→ **Exercise goal**
Please transcribe the records below, starting at the line that contains "Where should I click to: Collapse" and ending at the last line of the records, keeping every line unchanged.

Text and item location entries
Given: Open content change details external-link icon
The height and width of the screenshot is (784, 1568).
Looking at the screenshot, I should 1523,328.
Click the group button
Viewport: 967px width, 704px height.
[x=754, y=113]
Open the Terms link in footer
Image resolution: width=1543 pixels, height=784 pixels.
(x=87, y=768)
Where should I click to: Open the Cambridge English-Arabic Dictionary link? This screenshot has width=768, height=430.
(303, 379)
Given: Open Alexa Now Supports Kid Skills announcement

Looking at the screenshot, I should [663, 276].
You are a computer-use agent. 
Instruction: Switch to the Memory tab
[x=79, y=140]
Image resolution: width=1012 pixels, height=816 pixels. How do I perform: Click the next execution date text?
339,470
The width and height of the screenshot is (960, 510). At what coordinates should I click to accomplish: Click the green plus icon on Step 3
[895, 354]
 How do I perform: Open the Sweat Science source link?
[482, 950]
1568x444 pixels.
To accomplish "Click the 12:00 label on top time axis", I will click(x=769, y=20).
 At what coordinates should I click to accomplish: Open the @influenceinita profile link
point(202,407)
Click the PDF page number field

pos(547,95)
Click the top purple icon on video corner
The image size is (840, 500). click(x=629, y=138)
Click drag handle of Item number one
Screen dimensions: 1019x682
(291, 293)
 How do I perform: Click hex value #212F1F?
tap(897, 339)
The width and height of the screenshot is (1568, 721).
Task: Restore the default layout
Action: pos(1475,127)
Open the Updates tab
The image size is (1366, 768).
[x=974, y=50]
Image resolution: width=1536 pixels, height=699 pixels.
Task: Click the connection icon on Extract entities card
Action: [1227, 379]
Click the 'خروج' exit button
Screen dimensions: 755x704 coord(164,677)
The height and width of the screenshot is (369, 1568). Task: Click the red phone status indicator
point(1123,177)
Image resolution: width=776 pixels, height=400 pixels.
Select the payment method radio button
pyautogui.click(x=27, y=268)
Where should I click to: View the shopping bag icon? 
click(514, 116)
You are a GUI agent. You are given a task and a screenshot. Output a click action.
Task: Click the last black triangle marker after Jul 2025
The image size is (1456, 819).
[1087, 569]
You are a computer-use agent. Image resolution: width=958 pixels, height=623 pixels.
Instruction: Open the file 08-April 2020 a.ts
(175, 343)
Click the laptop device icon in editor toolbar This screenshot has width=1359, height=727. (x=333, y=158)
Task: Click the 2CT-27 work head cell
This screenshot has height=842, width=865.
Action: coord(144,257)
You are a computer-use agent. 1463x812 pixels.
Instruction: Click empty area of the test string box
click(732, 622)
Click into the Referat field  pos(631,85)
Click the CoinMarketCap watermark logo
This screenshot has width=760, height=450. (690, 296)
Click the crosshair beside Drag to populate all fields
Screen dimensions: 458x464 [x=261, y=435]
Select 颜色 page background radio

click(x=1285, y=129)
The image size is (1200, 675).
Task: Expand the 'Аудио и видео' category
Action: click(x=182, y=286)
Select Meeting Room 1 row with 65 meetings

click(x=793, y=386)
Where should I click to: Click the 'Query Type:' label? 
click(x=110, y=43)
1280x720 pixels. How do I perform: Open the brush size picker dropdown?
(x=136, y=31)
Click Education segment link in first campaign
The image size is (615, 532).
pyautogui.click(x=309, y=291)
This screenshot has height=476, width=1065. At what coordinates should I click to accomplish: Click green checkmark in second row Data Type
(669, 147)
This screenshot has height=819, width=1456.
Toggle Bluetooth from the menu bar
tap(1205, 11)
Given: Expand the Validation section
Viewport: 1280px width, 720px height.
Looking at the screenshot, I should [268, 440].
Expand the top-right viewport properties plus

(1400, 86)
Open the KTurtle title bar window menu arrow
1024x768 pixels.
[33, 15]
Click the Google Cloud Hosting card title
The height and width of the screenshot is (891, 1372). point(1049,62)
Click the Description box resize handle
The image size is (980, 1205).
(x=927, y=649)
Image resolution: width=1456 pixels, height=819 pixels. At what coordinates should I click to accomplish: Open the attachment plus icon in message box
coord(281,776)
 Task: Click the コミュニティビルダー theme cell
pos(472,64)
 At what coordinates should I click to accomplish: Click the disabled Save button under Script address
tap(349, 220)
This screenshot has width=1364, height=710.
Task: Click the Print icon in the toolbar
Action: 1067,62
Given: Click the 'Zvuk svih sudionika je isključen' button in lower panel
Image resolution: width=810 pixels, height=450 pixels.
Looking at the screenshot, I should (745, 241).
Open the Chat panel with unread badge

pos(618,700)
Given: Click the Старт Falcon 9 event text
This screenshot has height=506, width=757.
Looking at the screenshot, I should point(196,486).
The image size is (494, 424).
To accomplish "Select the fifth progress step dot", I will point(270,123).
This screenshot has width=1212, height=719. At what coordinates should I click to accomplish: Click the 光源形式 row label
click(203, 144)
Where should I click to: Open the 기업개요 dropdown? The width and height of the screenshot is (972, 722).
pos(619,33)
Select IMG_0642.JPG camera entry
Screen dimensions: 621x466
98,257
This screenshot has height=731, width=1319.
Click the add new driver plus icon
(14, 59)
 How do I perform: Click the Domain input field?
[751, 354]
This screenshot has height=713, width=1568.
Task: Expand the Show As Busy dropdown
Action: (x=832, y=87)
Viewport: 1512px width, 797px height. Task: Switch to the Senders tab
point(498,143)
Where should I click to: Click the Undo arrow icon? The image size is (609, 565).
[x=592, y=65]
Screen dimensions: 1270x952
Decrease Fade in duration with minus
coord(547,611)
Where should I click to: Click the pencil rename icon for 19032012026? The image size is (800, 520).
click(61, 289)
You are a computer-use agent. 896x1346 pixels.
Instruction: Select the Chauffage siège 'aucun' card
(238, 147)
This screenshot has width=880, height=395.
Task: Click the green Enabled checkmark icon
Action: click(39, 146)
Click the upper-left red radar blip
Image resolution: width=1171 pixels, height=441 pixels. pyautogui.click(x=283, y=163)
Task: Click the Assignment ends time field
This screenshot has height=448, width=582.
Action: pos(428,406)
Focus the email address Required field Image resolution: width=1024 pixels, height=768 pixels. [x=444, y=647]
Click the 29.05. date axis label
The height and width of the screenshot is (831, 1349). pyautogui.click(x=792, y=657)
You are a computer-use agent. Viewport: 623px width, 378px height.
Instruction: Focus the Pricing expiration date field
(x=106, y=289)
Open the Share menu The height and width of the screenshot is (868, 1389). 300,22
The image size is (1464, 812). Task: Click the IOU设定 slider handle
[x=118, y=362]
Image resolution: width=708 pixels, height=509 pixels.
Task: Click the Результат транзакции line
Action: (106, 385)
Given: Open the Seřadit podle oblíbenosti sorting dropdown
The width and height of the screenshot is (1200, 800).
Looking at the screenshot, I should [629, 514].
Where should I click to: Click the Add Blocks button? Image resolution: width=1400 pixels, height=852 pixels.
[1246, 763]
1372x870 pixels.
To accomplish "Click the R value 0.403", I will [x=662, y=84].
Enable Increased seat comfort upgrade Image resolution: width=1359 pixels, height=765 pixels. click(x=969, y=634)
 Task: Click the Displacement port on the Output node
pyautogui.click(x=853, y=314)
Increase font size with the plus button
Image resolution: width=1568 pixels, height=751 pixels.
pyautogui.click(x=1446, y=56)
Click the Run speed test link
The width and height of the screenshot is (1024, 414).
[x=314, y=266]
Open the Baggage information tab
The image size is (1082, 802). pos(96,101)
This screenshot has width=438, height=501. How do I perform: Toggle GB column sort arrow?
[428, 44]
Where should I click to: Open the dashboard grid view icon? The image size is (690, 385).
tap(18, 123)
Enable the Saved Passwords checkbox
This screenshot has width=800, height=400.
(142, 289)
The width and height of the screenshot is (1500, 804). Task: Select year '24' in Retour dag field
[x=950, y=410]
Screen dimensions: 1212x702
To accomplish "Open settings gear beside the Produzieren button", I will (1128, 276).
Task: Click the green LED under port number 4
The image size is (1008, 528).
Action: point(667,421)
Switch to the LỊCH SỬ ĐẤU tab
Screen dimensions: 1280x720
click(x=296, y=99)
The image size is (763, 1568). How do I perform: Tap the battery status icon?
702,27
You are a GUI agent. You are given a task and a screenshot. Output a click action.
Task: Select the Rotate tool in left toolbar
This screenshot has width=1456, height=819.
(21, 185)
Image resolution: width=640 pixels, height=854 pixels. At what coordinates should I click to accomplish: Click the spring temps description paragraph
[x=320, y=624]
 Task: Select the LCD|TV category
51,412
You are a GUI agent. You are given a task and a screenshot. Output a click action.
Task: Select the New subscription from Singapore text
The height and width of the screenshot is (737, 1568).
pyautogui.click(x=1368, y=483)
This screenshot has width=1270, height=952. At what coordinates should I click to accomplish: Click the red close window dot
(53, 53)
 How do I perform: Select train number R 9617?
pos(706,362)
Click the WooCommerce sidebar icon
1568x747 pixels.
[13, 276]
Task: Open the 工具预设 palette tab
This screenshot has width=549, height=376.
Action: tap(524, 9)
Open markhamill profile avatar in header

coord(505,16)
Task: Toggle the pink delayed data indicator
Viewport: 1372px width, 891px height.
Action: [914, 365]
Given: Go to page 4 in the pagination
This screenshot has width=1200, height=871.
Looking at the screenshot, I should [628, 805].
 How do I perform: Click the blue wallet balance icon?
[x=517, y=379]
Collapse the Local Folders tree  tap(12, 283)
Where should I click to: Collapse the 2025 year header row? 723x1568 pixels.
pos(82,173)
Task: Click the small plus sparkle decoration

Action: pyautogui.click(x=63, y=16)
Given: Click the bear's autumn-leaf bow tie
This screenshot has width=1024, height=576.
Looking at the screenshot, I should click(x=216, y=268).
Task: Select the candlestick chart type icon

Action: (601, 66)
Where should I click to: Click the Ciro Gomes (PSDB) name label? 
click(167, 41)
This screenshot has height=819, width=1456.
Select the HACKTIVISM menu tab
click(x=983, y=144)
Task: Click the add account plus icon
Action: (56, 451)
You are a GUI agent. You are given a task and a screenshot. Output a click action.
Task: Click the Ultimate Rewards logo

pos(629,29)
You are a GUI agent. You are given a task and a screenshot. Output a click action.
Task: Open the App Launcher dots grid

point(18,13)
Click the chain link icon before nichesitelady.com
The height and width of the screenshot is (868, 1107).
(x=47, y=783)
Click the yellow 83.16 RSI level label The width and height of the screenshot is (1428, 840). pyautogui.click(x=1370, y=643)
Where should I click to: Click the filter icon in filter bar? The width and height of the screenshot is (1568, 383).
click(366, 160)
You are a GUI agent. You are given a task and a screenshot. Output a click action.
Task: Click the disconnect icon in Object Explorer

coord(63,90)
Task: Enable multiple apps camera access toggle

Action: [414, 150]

→ **Full response**
Where should I click to: Collapse the 2025 year header row? 723x1568 pixels.
pos(82,173)
Task: Click the small plus sparkle decoration

Action: pyautogui.click(x=63, y=16)
Given: Click the bear's autumn-leaf bow tie
This screenshot has width=1024, height=576.
Looking at the screenshot, I should click(x=216, y=268).
Task: Select the candlestick chart type icon

Action: (601, 66)
Where should I click to: Click the Ciro Gomes (PSDB) name label? 
click(167, 41)
This screenshot has height=819, width=1456.
Select the HACKTIVISM menu tab
click(x=983, y=144)
Task: Click the add account plus icon
Action: (56, 451)
You are a GUI agent. You are given a task and a screenshot. Output a click action.
Task: Click the Ultimate Rewards logo

pos(629,29)
You are a GUI agent. You are given a task and a screenshot. Output a click action.
Task: Open the App Launcher dots grid

point(18,13)
Click the chain link icon before nichesitelady.com
The height and width of the screenshot is (868, 1107).
(x=47, y=783)
Click the yellow 83.16 RSI level label The width and height of the screenshot is (1428, 840). pyautogui.click(x=1370, y=643)
Where should I click to: Click the filter icon in filter bar? The width and height of the screenshot is (1568, 383).
click(366, 160)
You are a GUI agent. You are given a task and a screenshot. Output a click action.
Task: Click the disconnect icon in Object Explorer

coord(63,90)
Task: Enable multiple apps camera access toggle

Action: [414, 150]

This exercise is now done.